_Goal of the exercise_
Only the records, exactly as written, belong in the answer; pictures do not.

_Entries taken from a collection_
|---|
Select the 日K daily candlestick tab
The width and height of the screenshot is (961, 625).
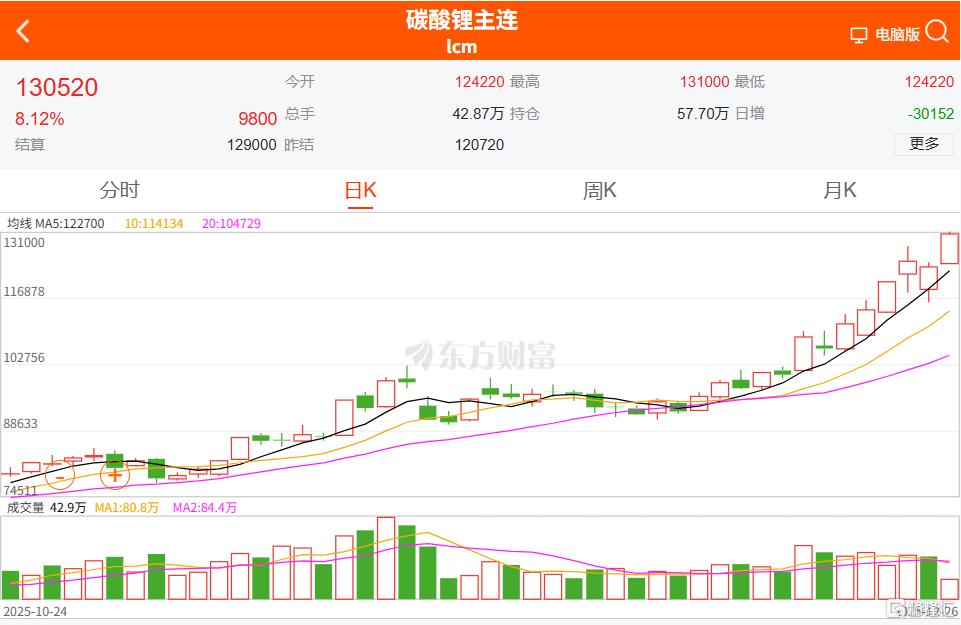tap(359, 189)
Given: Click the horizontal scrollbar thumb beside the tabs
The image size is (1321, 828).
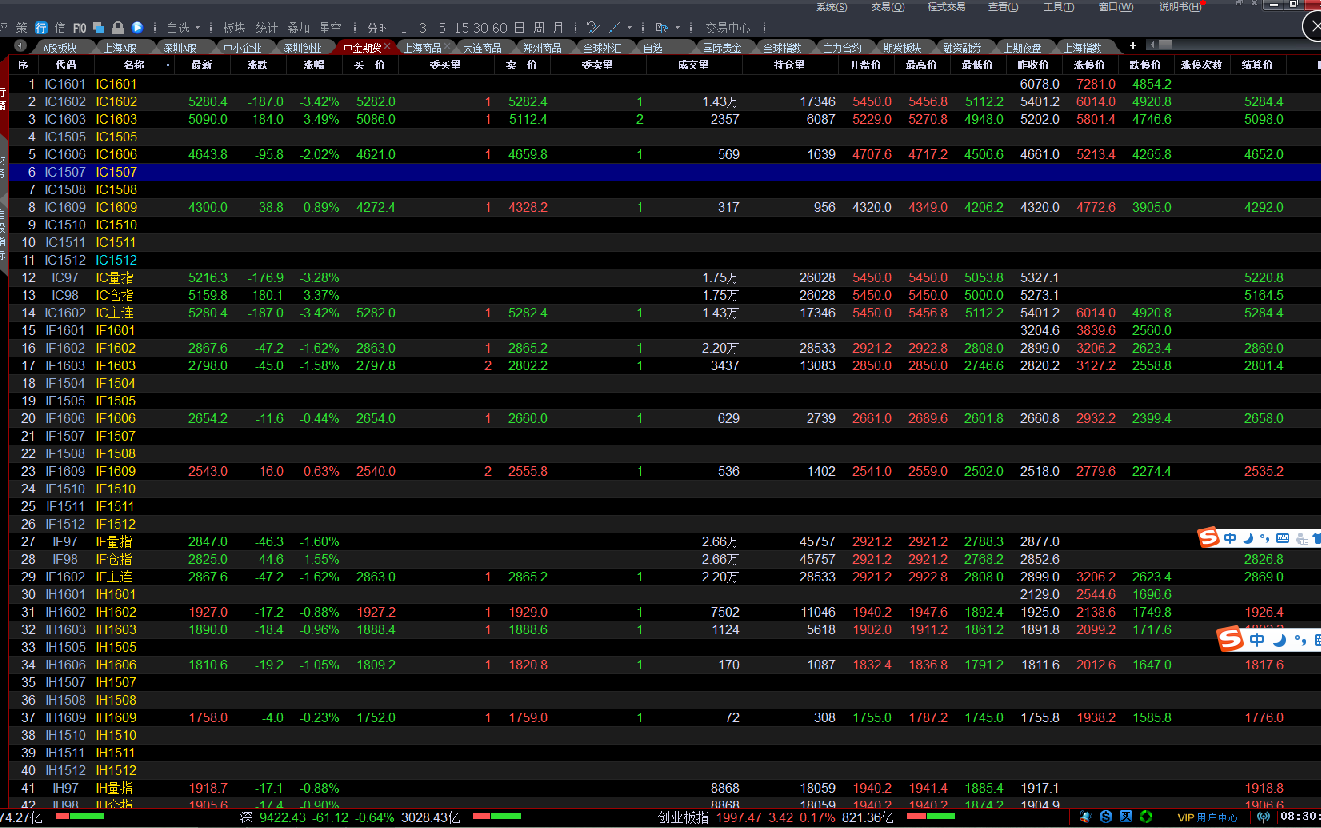Looking at the screenshot, I should (1166, 46).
|---|
_Written solution_
Select the 日K daily candlestick tab
The width and height of the screenshot is (961, 625).
tap(359, 189)
Given: Click the horizontal scrollbar thumb beside the tabs
The image size is (1321, 828).
Looking at the screenshot, I should (1166, 46).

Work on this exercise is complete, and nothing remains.